=== Section Start ===
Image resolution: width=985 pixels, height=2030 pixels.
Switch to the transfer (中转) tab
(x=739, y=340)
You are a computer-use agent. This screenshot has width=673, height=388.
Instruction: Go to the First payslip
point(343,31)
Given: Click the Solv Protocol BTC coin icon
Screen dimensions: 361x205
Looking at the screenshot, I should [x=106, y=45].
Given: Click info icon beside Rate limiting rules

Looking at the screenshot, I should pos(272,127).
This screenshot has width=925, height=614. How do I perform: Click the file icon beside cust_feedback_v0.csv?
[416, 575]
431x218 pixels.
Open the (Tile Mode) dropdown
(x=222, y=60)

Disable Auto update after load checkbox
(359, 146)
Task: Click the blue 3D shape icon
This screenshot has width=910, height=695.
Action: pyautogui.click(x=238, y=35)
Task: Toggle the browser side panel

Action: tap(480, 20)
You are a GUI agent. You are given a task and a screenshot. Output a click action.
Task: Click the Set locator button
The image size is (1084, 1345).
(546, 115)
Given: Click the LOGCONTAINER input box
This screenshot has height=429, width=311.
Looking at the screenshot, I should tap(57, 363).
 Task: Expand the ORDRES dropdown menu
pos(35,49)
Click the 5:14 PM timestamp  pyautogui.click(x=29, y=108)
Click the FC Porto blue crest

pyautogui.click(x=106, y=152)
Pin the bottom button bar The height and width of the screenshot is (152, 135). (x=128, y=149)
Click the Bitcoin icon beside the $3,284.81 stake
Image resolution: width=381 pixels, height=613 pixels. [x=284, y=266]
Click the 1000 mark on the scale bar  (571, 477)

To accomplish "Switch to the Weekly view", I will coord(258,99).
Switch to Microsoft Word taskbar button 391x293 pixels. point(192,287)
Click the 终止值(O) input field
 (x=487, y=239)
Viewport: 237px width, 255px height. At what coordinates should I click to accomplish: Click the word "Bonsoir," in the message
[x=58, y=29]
=== Section End ===
▶ _Task instructions_: Having located the line containing "This screenshot has width=925, height=614.", set it down along with every line after it through the end of the data, reproducing each exactly.

▶ _Problem solution_:
This screenshot has width=925, height=614. How do I perform: Click the file icon beside cust_feedback_v0.csv?
[416, 575]
431x218 pixels.
Open the (Tile Mode) dropdown
(x=222, y=60)

Disable Auto update after load checkbox
(359, 146)
Task: Click the blue 3D shape icon
This screenshot has width=910, height=695.
Action: pyautogui.click(x=238, y=35)
Task: Toggle the browser side panel

Action: tap(480, 20)
You are a GUI agent. You are given a task and a screenshot. Output a click action.
Task: Click the Set locator button
The image size is (1084, 1345).
(546, 115)
Given: Click the LOGCONTAINER input box
This screenshot has height=429, width=311.
Looking at the screenshot, I should tap(57, 363).
 Task: Expand the ORDRES dropdown menu
pos(35,49)
Click the 5:14 PM timestamp  pyautogui.click(x=29, y=108)
Click the FC Porto blue crest

pyautogui.click(x=106, y=152)
Pin the bottom button bar The height and width of the screenshot is (152, 135). (x=128, y=149)
Click the Bitcoin icon beside the $3,284.81 stake
Image resolution: width=381 pixels, height=613 pixels. [x=284, y=266]
Click the 1000 mark on the scale bar  (571, 477)

To accomplish "Switch to the Weekly view", I will coord(258,99).
Switch to Microsoft Word taskbar button 391x293 pixels. point(192,287)
Click the 终止值(O) input field
 (x=487, y=239)
Viewport: 237px width, 255px height. At what coordinates should I click to accomplish: Click the word "Bonsoir," in the message
[x=58, y=29]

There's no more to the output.